Lung cancer is one of Australia’s biggest killers, with the highest mortality rate of any cancer in the country and a low five-year survival rate. This is partly because lung cancer is often not detected until it’s too late for treatment to be effective.
However, if caught early, most types of lung cancer are treatable – which is the main reason 17% of Australians diagnosed with lung cancer are alive five years later and survival is slowly improving. So why don’t we have a screening program for lung cancer? And how close are we to developing one? The short answers to these are 1) it’s complicated, cost and potential harm for patients are the major hurdles, and 2) we’re getting closer. Read on as we unpack these in more detail.
Barriers to lung screening
Currently, only breast, bowel, and cervical cancers have national cancer screening programs in Australia, and no country has nationwide screening for lung cancer. Encouragingly, these programs were all preceded by government-funded feasibility studies. Which is where lung cancer is currently sitting, with the Australian Minister for Health, Greg Hunt, commissioning a review in August this year.
On current evidence, low-dose CT scans for long-term smokers and ex-smokers are the most likely path towards targeted lung cancer screening. But there are a few unresolved issues that need to be closely examined. These include:
A potential high rate of “false positives” – finding nodules (small, non-specific growths on the lung) that may never pose a risk to the patient
Added risk from subsequent investigation, such as unnecessary but potentially harmful radiation from scans and unnecessary invasive treatment following a false-positive test
Flow-on out-of-pocket costs for the patient for procedures that may not be beneficial
A lack of consensus around the definition of a positive test and how they should be followed up
Uncertainty regarding the best target population and how often they should be screened
Uncertainty regarding cost and extra load on the health system
Uncertainty around how to implement a risk-based screening program and targeting it to people most likely to benefit.
How close are we?
As you can see, implementing a national lung cancer screening program in Australia is not a simple matter. There are many elements to consider, but we are closer than ever.

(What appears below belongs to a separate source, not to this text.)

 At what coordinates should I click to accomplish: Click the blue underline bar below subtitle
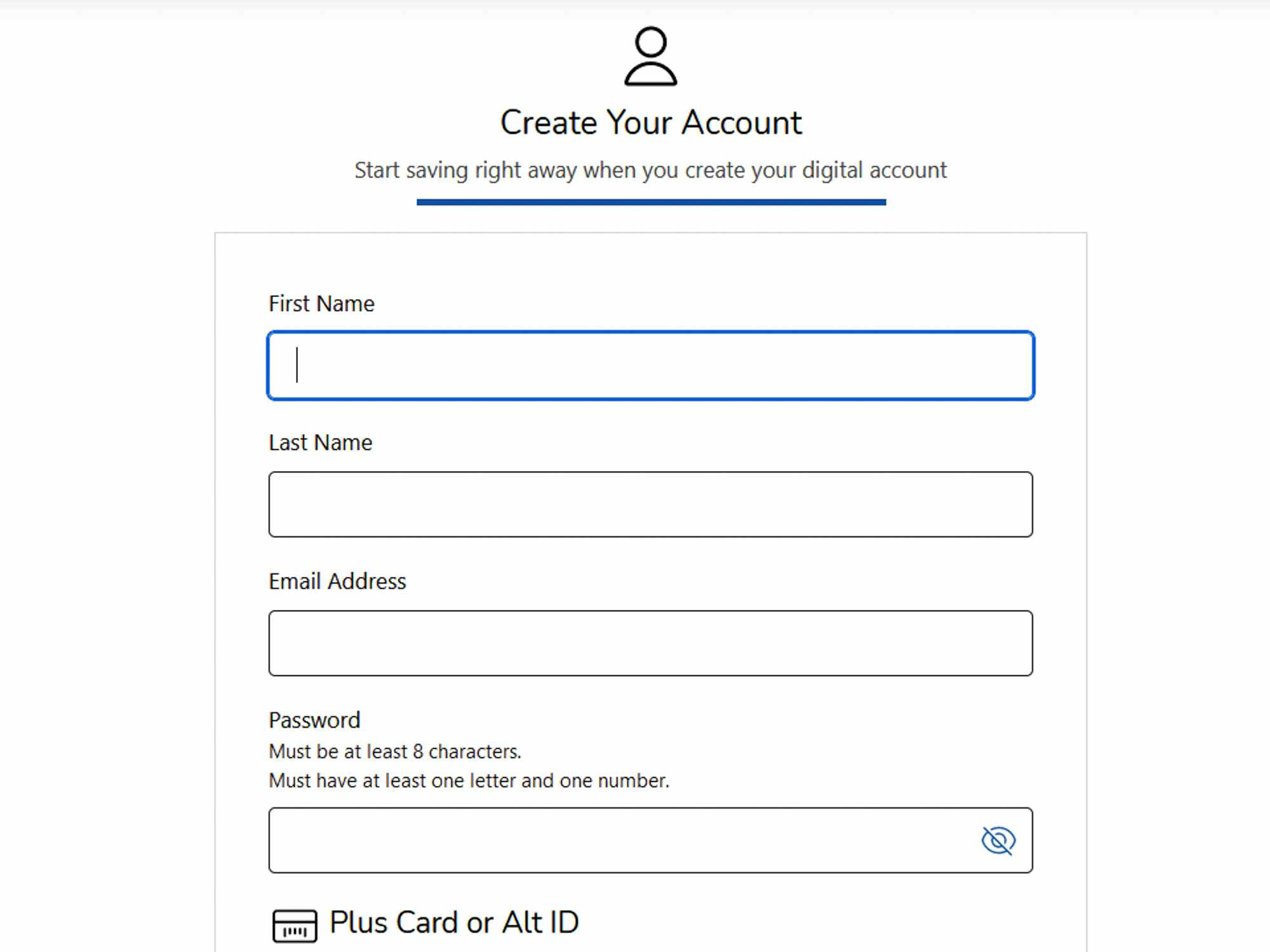tap(651, 202)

The evidence is strengthening worldwide. The landmark NELSON study of almost 8000 heavy smokers and ex-smokers in the Netherlands and Belgium has shown a CT-based organised screening program can save lives. The National Lung Screening Trial in the US showed similar results.
However, these are trials. The challenge is implementation – translating trial results into a health system, with certainty that it will deliver more benefits than harms and in a way that is cost-effective, so government could offer screening free, like it does for bowel, cervical and breast cancers.
Cancer Council NSW has been leading the research into targeted lung cancer screening from the not-for-profit sector in Australia. Recently, this includes an analysis into the cost-effectiveness of a national lung screening program and a study validating a simple algorithm that can predict the likelihood of lung cancer in smokers and ex-smokers. As the evidence strengthens, so too will our engagement with government and the community. Minister Hunt’s commitment to reviewing the evidence, as part of a national strategy to improve cancer screening outcomes, is a potential game-changer.
Lung cancer screening is a great opportunity to save thousands of Australian lives but there are still many questions left to answer. Targeted research is helping us find the answers and should lead to more cost-effective, systematic ways to finding lung cancer early in people with increased risk.